(Selection)
Aksela Kolodziejczyk is a creative and fine art photographer who currently resides in Berkshire, England and grew up in the west part of Poland. Aksela held a variety of creative jobs before deciding to follow her dream of being her own boss. Influenced by playful emotions, color and elegance, Aksela is working on fine art projects, as well as editorial and commercial assignments.


– Pure love for photography

– Passion for the beauty of people


– Pinch of fashion and fine art


– Atmosphere that makes a person feel gorgeous and comfortable

Aksela Kolodziejczyk is a creative and fine art photographer who currently resides in Berkshire, England. Learn about her fine art photography on Artist Strong.

Creative Spirit Aksela Kolodziejczyk

Carrie: Welcome to Artist Strong Aksela. Can you describe to readers what you do?

Word and element pointing lines
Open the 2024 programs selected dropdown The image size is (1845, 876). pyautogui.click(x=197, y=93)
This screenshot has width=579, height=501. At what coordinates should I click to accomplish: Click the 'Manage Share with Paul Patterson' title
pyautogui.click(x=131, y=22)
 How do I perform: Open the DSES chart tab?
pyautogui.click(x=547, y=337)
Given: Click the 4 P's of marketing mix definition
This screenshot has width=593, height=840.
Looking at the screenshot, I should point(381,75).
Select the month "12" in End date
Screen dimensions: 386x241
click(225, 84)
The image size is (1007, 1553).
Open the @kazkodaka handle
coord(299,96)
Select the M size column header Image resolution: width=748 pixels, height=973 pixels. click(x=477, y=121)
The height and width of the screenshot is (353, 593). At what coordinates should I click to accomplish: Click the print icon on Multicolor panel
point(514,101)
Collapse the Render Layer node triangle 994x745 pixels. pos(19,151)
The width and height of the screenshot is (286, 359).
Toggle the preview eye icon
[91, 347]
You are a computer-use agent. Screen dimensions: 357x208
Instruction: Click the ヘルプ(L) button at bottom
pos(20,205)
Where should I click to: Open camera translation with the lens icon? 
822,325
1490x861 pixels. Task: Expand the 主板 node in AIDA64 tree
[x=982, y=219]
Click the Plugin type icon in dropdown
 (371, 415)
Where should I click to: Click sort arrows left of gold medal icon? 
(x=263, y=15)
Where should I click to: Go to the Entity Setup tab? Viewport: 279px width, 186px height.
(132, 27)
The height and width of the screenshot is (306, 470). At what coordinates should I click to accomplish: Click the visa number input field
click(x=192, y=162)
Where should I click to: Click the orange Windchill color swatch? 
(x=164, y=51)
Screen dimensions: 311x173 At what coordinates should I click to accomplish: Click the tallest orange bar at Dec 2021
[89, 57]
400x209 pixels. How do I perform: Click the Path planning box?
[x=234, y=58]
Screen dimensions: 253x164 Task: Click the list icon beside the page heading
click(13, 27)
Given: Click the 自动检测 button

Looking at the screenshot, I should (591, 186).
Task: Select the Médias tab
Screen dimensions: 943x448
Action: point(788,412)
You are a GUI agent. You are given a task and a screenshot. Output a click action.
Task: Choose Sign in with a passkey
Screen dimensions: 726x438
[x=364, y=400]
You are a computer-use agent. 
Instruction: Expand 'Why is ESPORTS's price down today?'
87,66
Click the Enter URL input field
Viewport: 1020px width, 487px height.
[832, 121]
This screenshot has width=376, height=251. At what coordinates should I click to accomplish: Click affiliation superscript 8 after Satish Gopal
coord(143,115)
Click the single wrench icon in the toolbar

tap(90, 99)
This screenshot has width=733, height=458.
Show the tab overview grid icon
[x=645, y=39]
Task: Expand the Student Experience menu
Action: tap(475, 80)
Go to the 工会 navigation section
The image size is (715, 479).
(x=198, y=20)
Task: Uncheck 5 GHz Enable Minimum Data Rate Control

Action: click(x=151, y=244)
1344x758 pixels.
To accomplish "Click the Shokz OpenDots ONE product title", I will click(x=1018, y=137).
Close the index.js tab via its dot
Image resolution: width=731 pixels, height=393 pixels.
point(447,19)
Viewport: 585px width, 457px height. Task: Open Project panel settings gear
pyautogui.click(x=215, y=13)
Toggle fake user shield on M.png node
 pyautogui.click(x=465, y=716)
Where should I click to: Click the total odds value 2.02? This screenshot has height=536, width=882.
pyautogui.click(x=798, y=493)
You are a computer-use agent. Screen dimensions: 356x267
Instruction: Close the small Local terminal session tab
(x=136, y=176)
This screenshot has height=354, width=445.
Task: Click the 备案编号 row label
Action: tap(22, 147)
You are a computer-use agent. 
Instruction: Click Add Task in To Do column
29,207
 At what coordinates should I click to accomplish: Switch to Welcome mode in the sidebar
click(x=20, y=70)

(Given problem A)
Answer these questions from the profile of photographer Aksela Kolodziejczyk:
(i) In which English county does she currently live?
(ii) Which three things influence her work?
(iii) What is the first name of the person who welcomes her to Artist Strong?
(Given problem B) Carry on the profile of photographer Aksela Kolodziejczyk from the point where it stops.

(Task result A)
(i) Berkshire
(ii) Playful emotions, color and elegance
(iii) Carrie

(Task result B)
I am very lucky to see beauty around me. I capture fantastic emotions, expressions and realities within my photographic frame. This includes anything from creative fashion portraits to conceptualised fine art. The majority of my artworks focus on human form, especially women. My photographs are full of life and often use strong colours. One of my current projects is a fine art series “Rainbow of Mind States” inspired by the psychology of colour.

Carrie: When did you first realize your love of photography?

I remember walking at the riverside with my first compact camera, photographing flowers in a macro style. When imported, I started playing with them and realised I could create a very special world. Next I photographed some volunteers; I fell in love. I realised that I can create anything, change a person or simply bring the best of them out. I started experimenting with styling, light and models. This was about seven years ago and since then I can’t stop. It’s become my love, my passion.

Carrie: Where do you get ideas for content?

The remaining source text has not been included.